Rewrite the part of the lines that opens with the line containing "Open the navbar search icon" and closes with the line containing "tap(679, 176)", swapping "magnifying glass" for "loupe" and keeping everything else the same. Give only those lines, without the pictures.

--- RECORDS SUPPLIED ---

☆ ☆ ☆ ☆ ☆ ☆ ☆

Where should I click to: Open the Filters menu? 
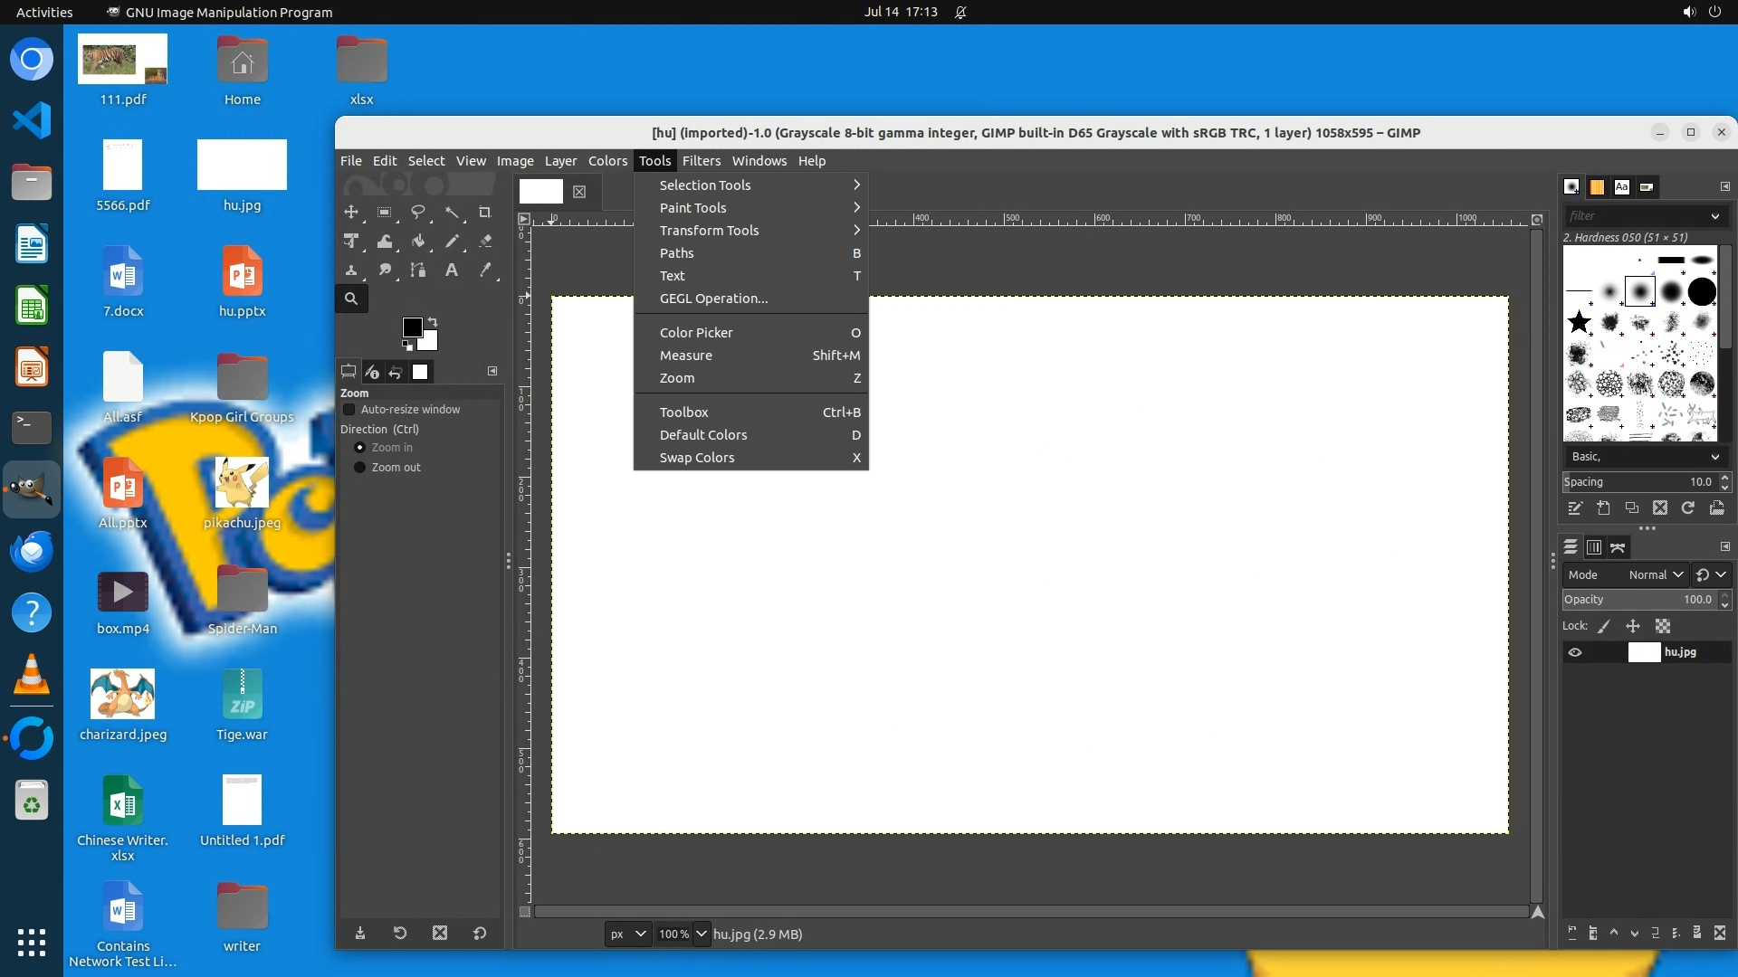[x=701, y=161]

☆ ☆ ☆ ☆ ☆ ☆ ☆

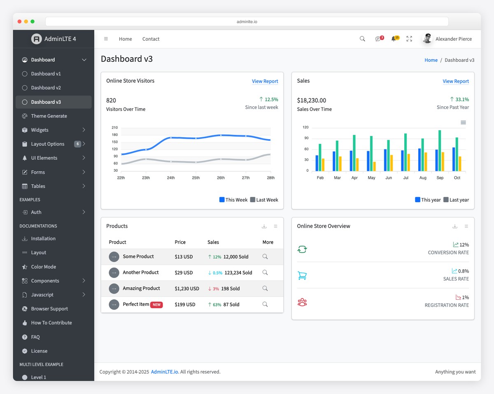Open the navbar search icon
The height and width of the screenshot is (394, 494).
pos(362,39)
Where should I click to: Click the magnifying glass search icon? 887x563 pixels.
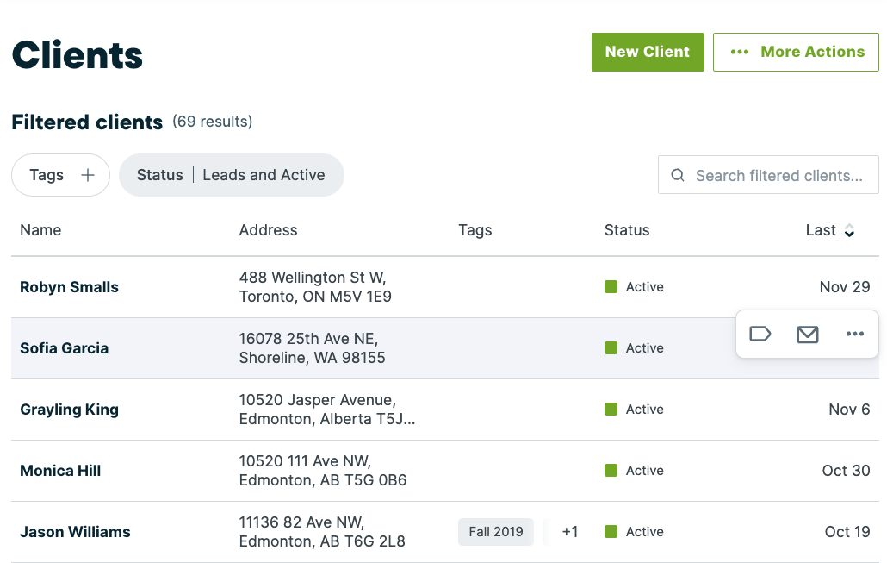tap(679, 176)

☆ ☆ ☆ ☆ ☆ ☆ ☆

--- OUTPUT OF THE TASK ---
Open the navbar search icon
The height and width of the screenshot is (394, 494).
pos(362,39)
Where should I click to: Click the loupe search icon? 887x563 pixels.
tap(679, 176)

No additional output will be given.